» Your assignment
Every line of the listing below is to be repeated exactly; the pictures stay out.

» Supplied material
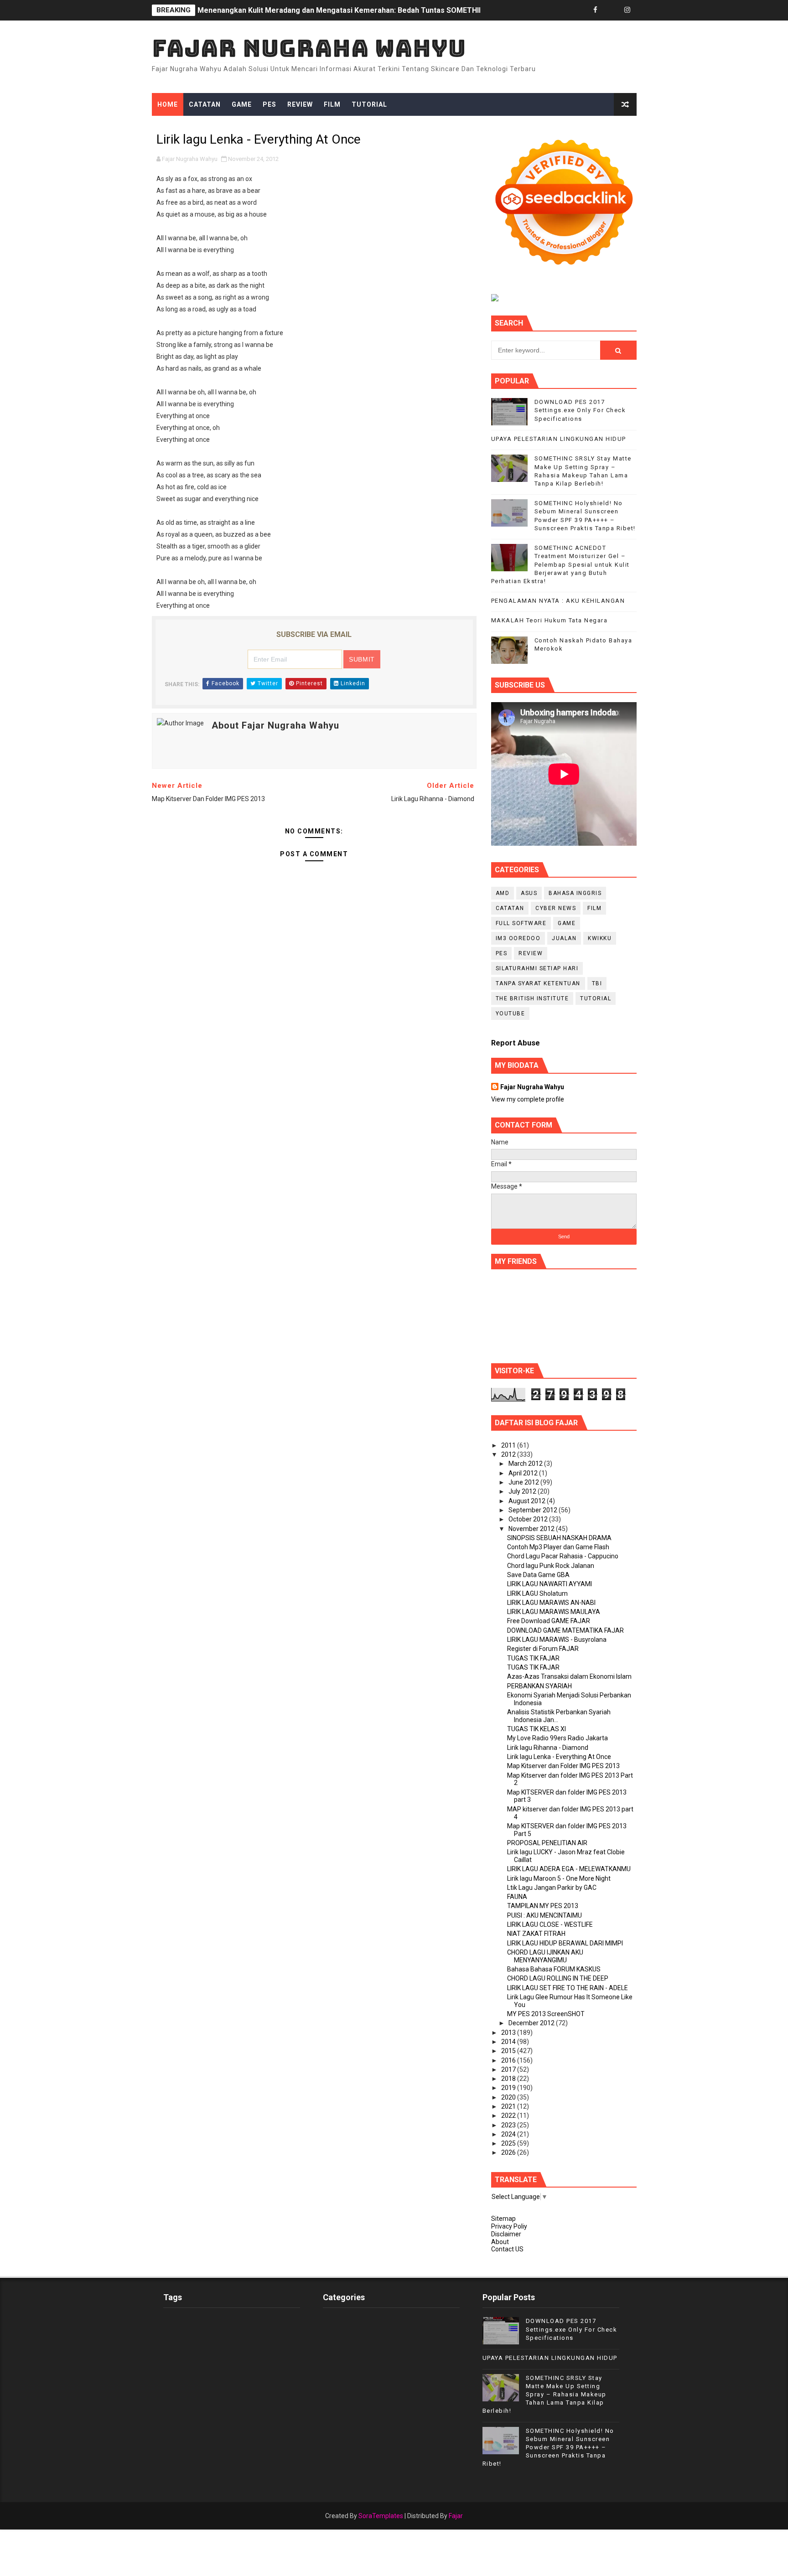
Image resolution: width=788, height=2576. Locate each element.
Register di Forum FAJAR (543, 1648)
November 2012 (532, 1528)
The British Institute (532, 998)
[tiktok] (611, 10)
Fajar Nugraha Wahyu (309, 48)
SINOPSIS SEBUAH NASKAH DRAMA (559, 1537)
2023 (509, 2125)
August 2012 (527, 1501)
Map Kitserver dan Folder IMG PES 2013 (563, 1765)
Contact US (507, 2249)
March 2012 (526, 1463)
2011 (509, 1445)
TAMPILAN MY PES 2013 (542, 1905)
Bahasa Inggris (575, 893)
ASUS (529, 893)
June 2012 (524, 1482)
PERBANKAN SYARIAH (539, 1686)
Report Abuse (515, 1043)
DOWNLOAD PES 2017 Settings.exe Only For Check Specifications (580, 410)
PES (269, 104)
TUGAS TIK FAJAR (533, 1658)
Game (242, 104)
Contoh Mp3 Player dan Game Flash (558, 1547)
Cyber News (555, 908)
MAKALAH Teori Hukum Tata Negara (549, 620)
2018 (509, 2078)
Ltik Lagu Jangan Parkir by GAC (551, 1887)
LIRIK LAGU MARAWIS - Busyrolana (557, 1639)
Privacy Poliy (509, 2226)
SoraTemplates (380, 2515)
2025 (509, 2143)
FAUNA (517, 1896)
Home (167, 104)
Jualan (564, 938)
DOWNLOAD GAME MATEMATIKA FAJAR (565, 1630)
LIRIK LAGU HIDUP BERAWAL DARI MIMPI (565, 1943)
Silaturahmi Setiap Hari (537, 968)
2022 (509, 2115)
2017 (509, 2069)
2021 (509, 2106)
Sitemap (503, 2218)
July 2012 (523, 1491)
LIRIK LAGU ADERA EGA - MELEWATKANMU (569, 1869)
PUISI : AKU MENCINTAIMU (544, 1915)
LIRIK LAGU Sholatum (537, 1593)
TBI (597, 983)
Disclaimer (506, 2234)
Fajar (456, 2515)
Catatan (205, 104)
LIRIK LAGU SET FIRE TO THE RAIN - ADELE (567, 1987)
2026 (509, 2152)
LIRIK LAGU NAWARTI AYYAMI (549, 1584)
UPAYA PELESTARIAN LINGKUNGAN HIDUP (558, 438)
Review (300, 104)
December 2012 (532, 2023)
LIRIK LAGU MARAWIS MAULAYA (553, 1611)
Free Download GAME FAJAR (548, 1620)
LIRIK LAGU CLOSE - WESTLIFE (550, 1924)
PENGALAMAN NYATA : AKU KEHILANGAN (558, 600)
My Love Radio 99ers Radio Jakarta (557, 1738)
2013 (509, 2032)
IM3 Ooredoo (518, 938)
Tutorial (369, 104)
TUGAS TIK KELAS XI (536, 1729)
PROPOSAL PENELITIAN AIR (547, 1843)
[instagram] (627, 10)
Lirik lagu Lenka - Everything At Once (559, 1756)
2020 (509, 2097)
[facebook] (595, 10)
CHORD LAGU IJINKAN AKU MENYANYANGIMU (545, 1956)
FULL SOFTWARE (521, 923)
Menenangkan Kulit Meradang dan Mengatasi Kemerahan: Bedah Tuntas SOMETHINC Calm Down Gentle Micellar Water (401, 10)
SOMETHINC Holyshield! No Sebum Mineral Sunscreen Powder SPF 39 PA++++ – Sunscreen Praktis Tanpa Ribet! (548, 2447)
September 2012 (533, 1510)
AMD (503, 893)
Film (332, 104)
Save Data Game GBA (538, 1574)
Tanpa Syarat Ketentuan (538, 983)
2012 (509, 1454)
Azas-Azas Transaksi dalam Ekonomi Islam (569, 1676)
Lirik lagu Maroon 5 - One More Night (559, 1878)
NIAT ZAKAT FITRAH (536, 1933)
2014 (509, 2041)
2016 (509, 2060)
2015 (509, 2050)
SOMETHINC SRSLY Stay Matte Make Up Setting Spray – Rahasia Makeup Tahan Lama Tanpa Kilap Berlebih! (544, 2394)
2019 (509, 2087)
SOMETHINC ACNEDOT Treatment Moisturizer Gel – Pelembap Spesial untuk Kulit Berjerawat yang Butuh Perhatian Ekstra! (560, 564)
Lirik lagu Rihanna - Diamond (547, 1747)
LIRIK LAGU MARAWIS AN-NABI (551, 1602)
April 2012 (523, 1473)
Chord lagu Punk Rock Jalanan (550, 1565)
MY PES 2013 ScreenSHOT (546, 2013)
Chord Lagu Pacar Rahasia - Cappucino (562, 1556)
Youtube (510, 1013)
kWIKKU (600, 938)
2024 (509, 2134)
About (500, 2241)
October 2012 (528, 1519)
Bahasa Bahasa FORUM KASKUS (554, 1969)
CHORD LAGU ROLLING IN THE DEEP (557, 1978)
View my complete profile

» Solution to the exercise
Image resolution: width=788, height=2576. Locate each element.
Register di Forum FAJAR (543, 1648)
November 2012 (532, 1528)
The British Institute (532, 998)
[tiktok] (611, 10)
Fajar Nugraha Wahyu (309, 48)
SINOPSIS SEBUAH NASKAH DRAMA (559, 1537)
2023 (509, 2125)
August 2012 (527, 1501)
Map Kitserver dan Folder IMG PES 2013 (563, 1765)
Contact US (507, 2249)
March 2012 (526, 1463)
2011 (509, 1445)
TAMPILAN MY PES 2013 (542, 1905)
Bahasa Inggris (575, 893)
ASUS (529, 893)
June 2012 (524, 1482)
PERBANKAN SYARIAH (539, 1686)
Report Abuse (515, 1043)
DOWNLOAD PES 2017 Settings.exe Only For Check Specifications (580, 410)
PES (269, 104)
TUGAS TIK FAJAR (533, 1658)
Game (242, 104)
Contoh Mp3 Player dan Game Flash (558, 1547)
Cyber News (555, 908)
MAKALAH Teori Hukum Tata Negara (549, 620)
2018 (509, 2078)
Ltik Lagu Jangan Parkir by GAC (551, 1887)
LIRIK LAGU MARAWIS - Busyrolana (557, 1639)
Privacy Poliy (509, 2226)
SoraTemplates (380, 2515)
2025 (509, 2143)
FAUNA (517, 1896)
Home (167, 104)
Jualan (564, 938)
DOWNLOAD GAME MATEMATIKA FAJAR (565, 1630)
LIRIK LAGU HIDUP BERAWAL DARI MIMPI (565, 1943)
Silaturahmi Setiap Hari (537, 968)
2022 (509, 2115)
2017 (509, 2069)
2021 (509, 2106)
Sitemap (503, 2218)
July 2012 (523, 1491)
LIRIK LAGU ADERA EGA - MELEWATKANMU (569, 1869)
PUISI : AKU MENCINTAIMU (544, 1915)
LIRIK LAGU Sholatum (537, 1593)
TBI (597, 983)
Disclaimer (506, 2234)
Fajar (456, 2515)
Catatan (205, 104)
LIRIK LAGU SET FIRE TO THE RAIN - ADELE (567, 1987)
2026 (509, 2152)
LIRIK LAGU NAWARTI AYYAMI (549, 1584)
UPAYA PELESTARIAN LINGKUNGAN HIDUP (558, 438)
Review (300, 104)
December 2012 (532, 2023)
LIRIK LAGU MARAWIS MAULAYA (553, 1611)
Free Download GAME FAJAR (548, 1620)
LIRIK LAGU CLOSE - WESTLIFE (550, 1924)
PENGALAMAN NYATA : AKU KEHILANGAN (558, 600)
My Love Radio 99ers Radio Jakarta (557, 1738)
2013 (509, 2032)
IM3 Ooredoo (518, 938)
Tutorial (369, 104)
TUGAS TIK KELAS XI (536, 1729)
PROPOSAL PENELITIAN AIR (547, 1843)
[instagram] (627, 10)
Lirik lagu Lenka - Everything At Once (559, 1756)
2020 (509, 2097)
[facebook] (595, 10)
CHORD LAGU IJINKAN AKU MENYANYANGIMU (545, 1956)
FULL SOFTWARE (521, 923)
Menenangkan Kulit Meradang dan Mengatasi Kemerahan: Bedah Tuntas SOMETHINC Calm Down Gentle Micellar Water (401, 10)
SOMETHINC Holyshield! No Sebum Mineral Sunscreen Powder SPF 39 PA++++ – Sunscreen Praktis Tanpa Ribet! (548, 2447)
September 2012 (533, 1510)
AMD (503, 893)
Film (332, 104)
Save Data Game GBA (538, 1574)
Tanpa Syarat Ketentuan (538, 983)
2012 (509, 1454)
Azas-Azas Transaksi dalam Ekonomi Islam (569, 1676)
Lirik lagu Maroon 5 - One More Night (559, 1878)
NIAT ZAKAT FITRAH (536, 1933)
2014 (509, 2041)
2016 (509, 2060)
2015 (509, 2050)
SOMETHINC SRSLY Stay Matte Make Up Setting Spray – Rahasia Makeup Tahan Lama Tanpa Kilap Berlebih! (544, 2394)
2019 (509, 2087)
SOMETHINC ACNEDOT Treatment Moisturizer Gel – Pelembap Spesial untuk Kulit Berjerawat yang Butuh Perhatian Ekstra! (560, 564)
Lirik lagu Rihanna - Diamond (547, 1747)
LIRIK LAGU MARAWIS AN-NABI (551, 1602)
April 2012 (523, 1473)
Chord lagu Punk Rock Jalanan (550, 1565)
MY PES 2013 ScreenSHOT (546, 2013)
Chord Lagu Pacar Rahasia - Cappucino (562, 1556)
Youtube (510, 1013)
kWIKKU (600, 938)
2024 (509, 2134)
About (500, 2241)
October 2012 (528, 1519)
Bahasa Bahasa FORUM KASKUS (554, 1969)
CHORD LAGU ROLLING IN THE DEEP (557, 1978)
View my complete profile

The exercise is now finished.